Hach, was für eine herzerwärmende, intime Szene darf der neugierige Leser da miterleben – und empfindet die eigene Anwesenheit ja beinah als Indiskretion. Dabei ahnten wir es doch längst: Ismaels und Queequegs Seelen haben sich gefunden in einer “jäh auflodernde[n] Flamme der Freundschaft”.

Und für mich gibt es kein besseres Wort als Busenfreunde für das, was die zwei, die unser Herz nicht erst heute erobert haben, da vor unseren Augen geworden sind.

Herr Jendis musste bei der (wörtlichen) Übersetzung nicht mal ins Schwitzen geraten. Und den Sprachfreak fasziniert ganz am Rande, dass es offenbar in vielen Sprachen 1:1 dasselbe bedeutet – nicht anzüglich und den übertragenen Sinn vermittelnd. Auch wenn es heutzutage meist medienlastig – vorzugsweise zur Umschreibung einer undurchschaubar-diplomatischen Liaison zwischen Politikern – als satirische Ironie daherkommt. Unsere beiden Helden waren jedenfalls noch echte Intimi.

▶ **Aufgabenstellung**:
Setze den obigen Auszug über die Freundschaft zwischen Ismael und Queequeg nach seinem letzten Satz fort.

▶ **Bereitgestellte Daten**:
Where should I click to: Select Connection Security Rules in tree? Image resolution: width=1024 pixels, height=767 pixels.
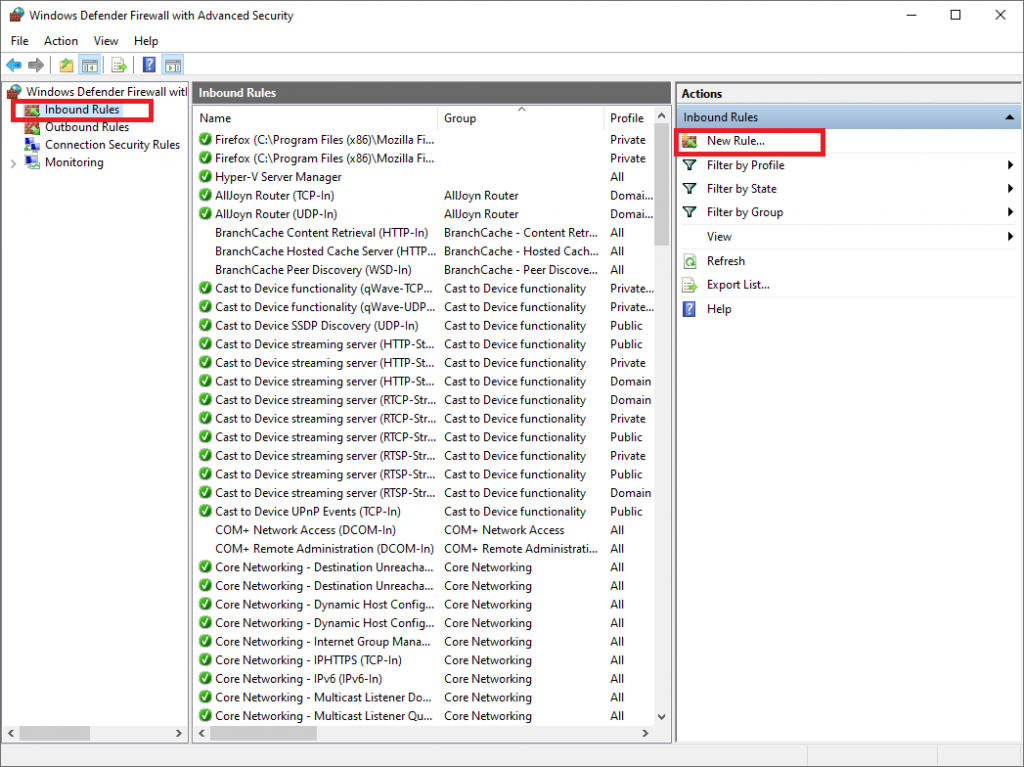coord(112,145)
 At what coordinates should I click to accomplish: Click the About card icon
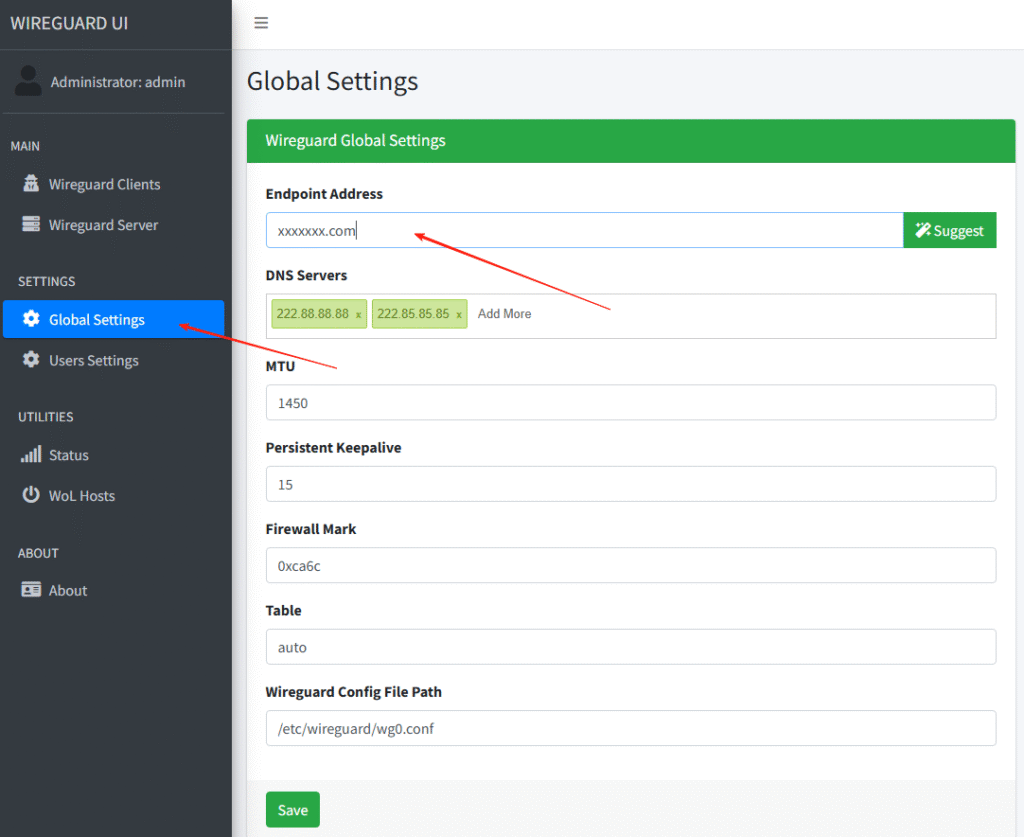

▶ **Antwort**:
Nichts geht doch über eine große, bedingungslose Männerfreundschaft – soweit man darüber als weibliches Wesen überhaupt zu befinden befugt ist. Zu Lesers Glücke verfügt Ismael selbst über Stimme und Seele genug zu offenbaren, wonach er, der Kerl ohne innere Heimat, sich sehnt und was er in diesem seltsamen Wilden gefunden, der “sich selbst genug und stets er selber” ist.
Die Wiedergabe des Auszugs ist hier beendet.